## Problems
[1] Answer these from the cylinder free-fall abstract, one line each:
(a) In what body of water were the test series carried out, and how many series are reported?
(b) Which nose shape appears to be the most hydrodynamically stable in free-fall?
(c) Which department is listed for the article?
[2] Using the cylinder free-fall abstract, explain what the apparent periodicity in the cylinders' motions was found to depend on.

**** Document section

Behavior of a Large Cylinder In Free-Fall Through Water

Document Type

Article

Publication Date

1-1-2007

Department

Marine Science

Abstract

This paper presents results of experimental deployment of a large instrumented cylinder of variable nose geometry and center of mass offset (CMO) in free-fall in realistic environment. Data on four tests series in the Gulf of Mexico are presented and analyzed statistically. The stochastic nature of the problem of the cylinder free-failing through water is outlined and described as an input to the subsequent impact burial prediction package. Significance of the CMO on the behavior of the cylinder is underlined. Influence of the release conditions on trajectory is discussed and found to affect the behavior of the cylinders only in the first 3.5 in of free-fall in water. Beyond this depth, quasi-stable (in the mean sense) conditions are achieved. Effects of three different nose shapes-blunt, hemispherical, and chamfered-on cylinder behavior are analyzed and found to have a pronounced influence on the fall trajectory. The blunt nose shape appears to be hydrodynamically most stable in free-fall. Apparent periodicity in motions of all cylinders were noted and were found to be the function of the CMO and nose shape primarily. Implications of these and other findings on modeling and impact burial predictions are discussed.

********
**** Data provided

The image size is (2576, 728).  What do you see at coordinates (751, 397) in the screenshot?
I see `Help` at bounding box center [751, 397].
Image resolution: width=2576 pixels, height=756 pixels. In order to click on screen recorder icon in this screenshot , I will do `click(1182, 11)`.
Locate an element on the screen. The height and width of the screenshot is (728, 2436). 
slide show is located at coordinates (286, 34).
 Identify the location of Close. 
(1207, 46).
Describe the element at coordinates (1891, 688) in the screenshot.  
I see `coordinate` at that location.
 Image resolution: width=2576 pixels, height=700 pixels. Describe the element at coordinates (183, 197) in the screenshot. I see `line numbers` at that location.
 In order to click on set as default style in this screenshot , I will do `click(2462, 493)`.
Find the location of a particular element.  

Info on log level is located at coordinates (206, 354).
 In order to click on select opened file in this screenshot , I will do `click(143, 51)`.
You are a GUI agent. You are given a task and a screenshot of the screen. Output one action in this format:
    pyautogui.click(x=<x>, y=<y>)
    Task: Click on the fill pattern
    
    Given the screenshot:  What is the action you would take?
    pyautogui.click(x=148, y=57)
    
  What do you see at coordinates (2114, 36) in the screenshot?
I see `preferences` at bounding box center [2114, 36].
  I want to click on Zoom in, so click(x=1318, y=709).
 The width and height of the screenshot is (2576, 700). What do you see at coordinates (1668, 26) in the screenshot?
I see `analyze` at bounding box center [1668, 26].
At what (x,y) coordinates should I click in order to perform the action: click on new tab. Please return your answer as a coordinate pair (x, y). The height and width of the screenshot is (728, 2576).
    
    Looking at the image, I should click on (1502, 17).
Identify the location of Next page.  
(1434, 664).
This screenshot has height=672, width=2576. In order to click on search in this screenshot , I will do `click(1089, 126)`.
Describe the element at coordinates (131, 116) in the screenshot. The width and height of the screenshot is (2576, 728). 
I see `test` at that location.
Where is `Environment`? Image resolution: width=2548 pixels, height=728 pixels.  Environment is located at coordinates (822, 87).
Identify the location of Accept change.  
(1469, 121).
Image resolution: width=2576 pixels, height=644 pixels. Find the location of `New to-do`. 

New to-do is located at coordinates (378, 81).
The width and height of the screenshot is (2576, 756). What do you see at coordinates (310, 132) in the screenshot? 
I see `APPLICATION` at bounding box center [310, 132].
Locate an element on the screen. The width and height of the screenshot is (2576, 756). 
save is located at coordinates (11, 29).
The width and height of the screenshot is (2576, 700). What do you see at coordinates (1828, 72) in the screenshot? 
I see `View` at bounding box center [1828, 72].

********

## Answer list
[1]
(a) Four test series in the Gulf of Mexico.
(b) The blunt nose shape.
(c) Marine Science.

[2] Apparent periodicity was noted in the motions of all the cylinders. It was found to be a function mainly of the center of mass offset (CMO) and the nose shape.